§ **What to work on**
Copy every line below that contains the string "pixels". Treat uppercase and lowercase as different.

§ **Dataset rows**
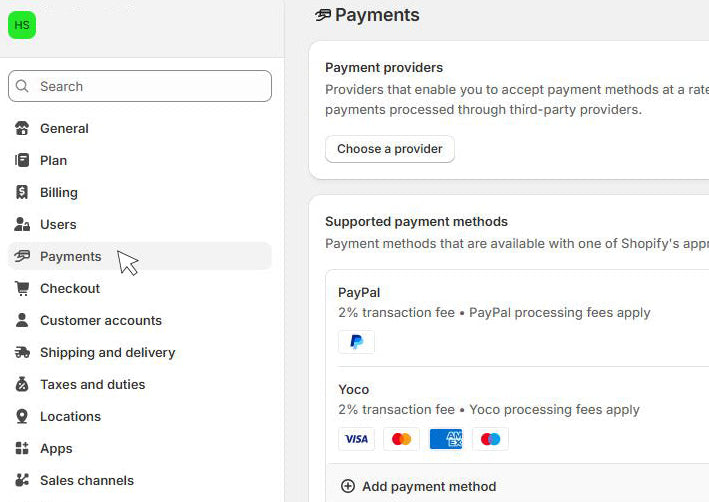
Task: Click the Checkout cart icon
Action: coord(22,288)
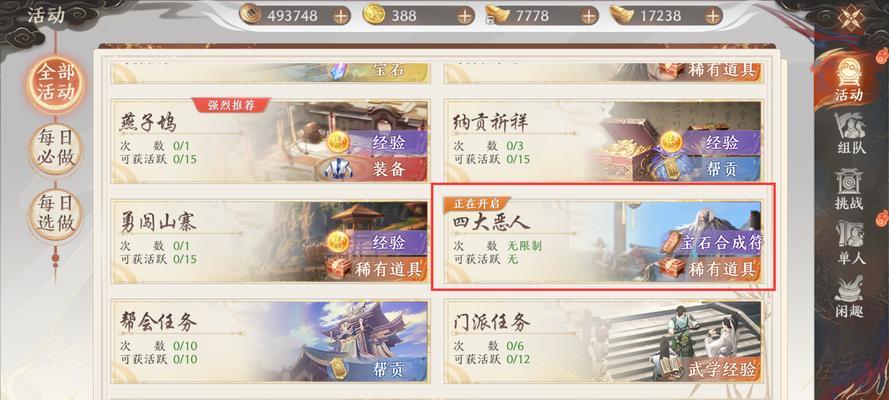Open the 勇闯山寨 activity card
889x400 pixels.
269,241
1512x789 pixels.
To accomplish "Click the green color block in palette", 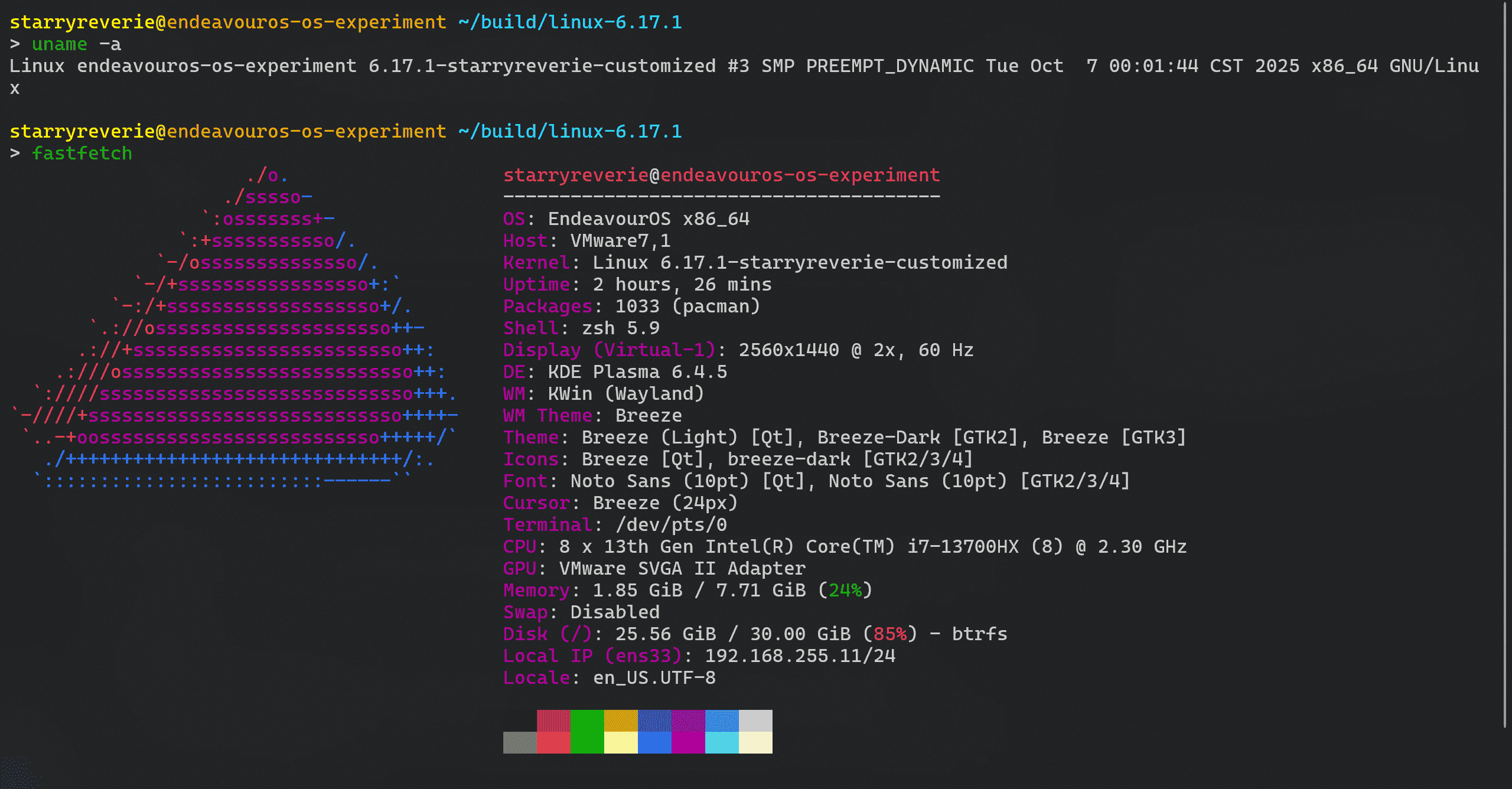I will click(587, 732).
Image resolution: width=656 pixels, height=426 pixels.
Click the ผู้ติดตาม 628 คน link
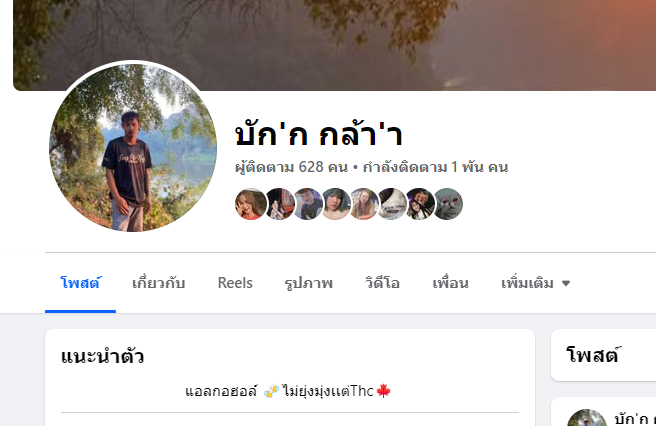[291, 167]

§ **Answer for this exercise**
889x400 pixels.
1512x789 pixels.
Image resolution: width=656 pixels, height=426 pixels.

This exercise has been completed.